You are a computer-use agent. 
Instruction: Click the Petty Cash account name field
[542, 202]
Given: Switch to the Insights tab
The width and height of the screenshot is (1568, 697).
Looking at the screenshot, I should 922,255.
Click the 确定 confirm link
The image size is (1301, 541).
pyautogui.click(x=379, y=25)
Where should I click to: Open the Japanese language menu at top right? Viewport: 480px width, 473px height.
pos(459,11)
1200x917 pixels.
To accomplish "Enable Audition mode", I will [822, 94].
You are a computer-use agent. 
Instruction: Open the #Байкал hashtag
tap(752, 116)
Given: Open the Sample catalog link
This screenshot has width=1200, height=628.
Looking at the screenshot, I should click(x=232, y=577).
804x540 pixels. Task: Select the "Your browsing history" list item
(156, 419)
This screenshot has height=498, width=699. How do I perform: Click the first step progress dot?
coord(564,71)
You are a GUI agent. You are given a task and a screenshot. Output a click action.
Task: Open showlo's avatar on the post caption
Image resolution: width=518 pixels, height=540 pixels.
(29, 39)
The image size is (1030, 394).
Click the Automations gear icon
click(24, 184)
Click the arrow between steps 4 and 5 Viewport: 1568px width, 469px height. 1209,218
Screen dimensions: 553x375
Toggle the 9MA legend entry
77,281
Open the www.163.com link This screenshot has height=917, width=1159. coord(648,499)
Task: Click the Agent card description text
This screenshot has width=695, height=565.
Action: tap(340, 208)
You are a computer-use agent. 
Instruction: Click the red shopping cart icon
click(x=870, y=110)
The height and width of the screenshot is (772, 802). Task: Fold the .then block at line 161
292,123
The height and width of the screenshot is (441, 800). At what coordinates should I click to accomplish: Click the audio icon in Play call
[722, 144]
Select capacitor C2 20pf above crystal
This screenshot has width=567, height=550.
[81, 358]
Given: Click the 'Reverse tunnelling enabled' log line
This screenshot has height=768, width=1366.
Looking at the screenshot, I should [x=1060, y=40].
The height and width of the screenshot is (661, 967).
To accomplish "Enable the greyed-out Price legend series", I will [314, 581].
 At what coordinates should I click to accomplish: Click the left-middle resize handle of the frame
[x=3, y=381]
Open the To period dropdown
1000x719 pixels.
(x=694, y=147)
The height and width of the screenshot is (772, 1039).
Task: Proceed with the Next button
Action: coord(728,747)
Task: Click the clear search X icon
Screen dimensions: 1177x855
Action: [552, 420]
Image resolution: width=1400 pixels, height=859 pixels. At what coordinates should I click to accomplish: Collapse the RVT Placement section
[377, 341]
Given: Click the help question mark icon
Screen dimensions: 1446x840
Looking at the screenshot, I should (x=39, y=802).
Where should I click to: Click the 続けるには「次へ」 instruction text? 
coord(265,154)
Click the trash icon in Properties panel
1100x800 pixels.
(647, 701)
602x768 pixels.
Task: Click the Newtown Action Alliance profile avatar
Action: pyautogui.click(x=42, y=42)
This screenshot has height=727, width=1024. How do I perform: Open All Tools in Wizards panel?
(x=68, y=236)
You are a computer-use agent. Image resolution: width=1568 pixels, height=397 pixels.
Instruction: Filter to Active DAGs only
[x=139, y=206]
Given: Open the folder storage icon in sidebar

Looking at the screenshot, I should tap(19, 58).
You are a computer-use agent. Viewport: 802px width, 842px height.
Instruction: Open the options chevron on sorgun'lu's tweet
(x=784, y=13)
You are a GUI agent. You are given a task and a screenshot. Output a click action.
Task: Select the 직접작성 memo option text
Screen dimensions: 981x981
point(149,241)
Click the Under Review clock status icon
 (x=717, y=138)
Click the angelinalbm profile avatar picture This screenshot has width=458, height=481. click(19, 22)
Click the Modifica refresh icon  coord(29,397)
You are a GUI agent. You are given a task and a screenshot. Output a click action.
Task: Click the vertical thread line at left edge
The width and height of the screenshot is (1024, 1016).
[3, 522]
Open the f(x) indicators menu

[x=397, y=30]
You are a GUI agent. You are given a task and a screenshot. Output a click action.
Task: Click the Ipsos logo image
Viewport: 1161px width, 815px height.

# # # # #

:: Your task ::
From the first line to the last, copy every record exactly.

:: Answer box ::
You are a computer-use agent. 
Instruction: Click the Petty Cash account name field
[542, 202]
Given: Switch to the Insights tab
The width and height of the screenshot is (1568, 697).
Looking at the screenshot, I should 922,255.
Click the 确定 confirm link
The image size is (1301, 541).
pyautogui.click(x=379, y=25)
Where should I click to: Open the Japanese language menu at top right? Viewport: 480px width, 473px height.
pos(459,11)
1200x917 pixels.
To accomplish "Enable Audition mode", I will [822, 94].
You are a computer-use agent. 
Instruction: Open the #Байкал hashtag
tap(752, 116)
Given: Open the Sample catalog link
This screenshot has width=1200, height=628.
Looking at the screenshot, I should click(x=232, y=577).
804x540 pixels. Task: Select the "Your browsing history" list item
(156, 419)
This screenshot has height=498, width=699. How do I perform: Click the first step progress dot?
coord(564,71)
You are a GUI agent. You are given a task and a screenshot. Output a click action.
Task: Open showlo's avatar on the post caption
Image resolution: width=518 pixels, height=540 pixels.
(29, 39)
The image size is (1030, 394).
Click the Automations gear icon
click(24, 184)
Click the arrow between steps 4 and 5 Viewport: 1568px width, 469px height. 1209,218
Screen dimensions: 553x375
Toggle the 9MA legend entry
77,281
Open the www.163.com link This screenshot has height=917, width=1159. coord(648,499)
Task: Click the Agent card description text
This screenshot has width=695, height=565.
Action: tap(340, 208)
You are a computer-use agent. 
Instruction: Click the red shopping cart icon
click(x=870, y=110)
The height and width of the screenshot is (772, 802). Task: Fold the .then block at line 161
292,123
The height and width of the screenshot is (441, 800). At what coordinates should I click to accomplish: Click the audio icon in Play call
[722, 144]
Select capacitor C2 20pf above crystal
This screenshot has width=567, height=550.
[81, 358]
Given: Click the 'Reverse tunnelling enabled' log line
This screenshot has height=768, width=1366.
Looking at the screenshot, I should [x=1060, y=40].
The height and width of the screenshot is (661, 967).
To accomplish "Enable the greyed-out Price legend series", I will [314, 581].
 At what coordinates should I click to accomplish: Click the left-middle resize handle of the frame
[x=3, y=381]
Open the To period dropdown
1000x719 pixels.
(x=694, y=147)
The height and width of the screenshot is (772, 1039).
Task: Proceed with the Next button
Action: coord(728,747)
Task: Click the clear search X icon
Screen dimensions: 1177x855
Action: [552, 420]
Image resolution: width=1400 pixels, height=859 pixels. At what coordinates should I click to accomplish: Collapse the RVT Placement section
[377, 341]
Given: Click the help question mark icon
Screen dimensions: 1446x840
Looking at the screenshot, I should (x=39, y=802).
Where should I click to: Click the 続けるには「次へ」 instruction text? 
coord(265,154)
Click the trash icon in Properties panel
1100x800 pixels.
(647, 701)
602x768 pixels.
Task: Click the Newtown Action Alliance profile avatar
Action: pyautogui.click(x=42, y=42)
This screenshot has height=727, width=1024. How do I perform: Open All Tools in Wizards panel?
(x=68, y=236)
You are a computer-use agent. Image resolution: width=1568 pixels, height=397 pixels.
Instruction: Filter to Active DAGs only
[x=139, y=206]
Given: Open the folder storage icon in sidebar

Looking at the screenshot, I should tap(19, 58).
You are a computer-use agent. Viewport: 802px width, 842px height.
Instruction: Open the options chevron on sorgun'lu's tweet
(x=784, y=13)
You are a GUI agent. You are given a task and a screenshot. Output a click action.
Task: Select the 직접작성 memo option text
Screen dimensions: 981x981
point(149,241)
Click the Under Review clock status icon
 (x=717, y=138)
Click the angelinalbm profile avatar picture This screenshot has width=458, height=481. click(19, 22)
Click the Modifica refresh icon  coord(29,397)
You are a GUI agent. You are given a task and a screenshot. Output a click action.
Task: Click the vertical thread line at left edge
The width and height of the screenshot is (1024, 1016).
[3, 522]
Open the f(x) indicators menu

[x=397, y=30]
You are a GUI agent. You are given a task and a screenshot. Output a click action.
Task: Click the Ipsos logo image
Viewport: 1161px width, 815px height.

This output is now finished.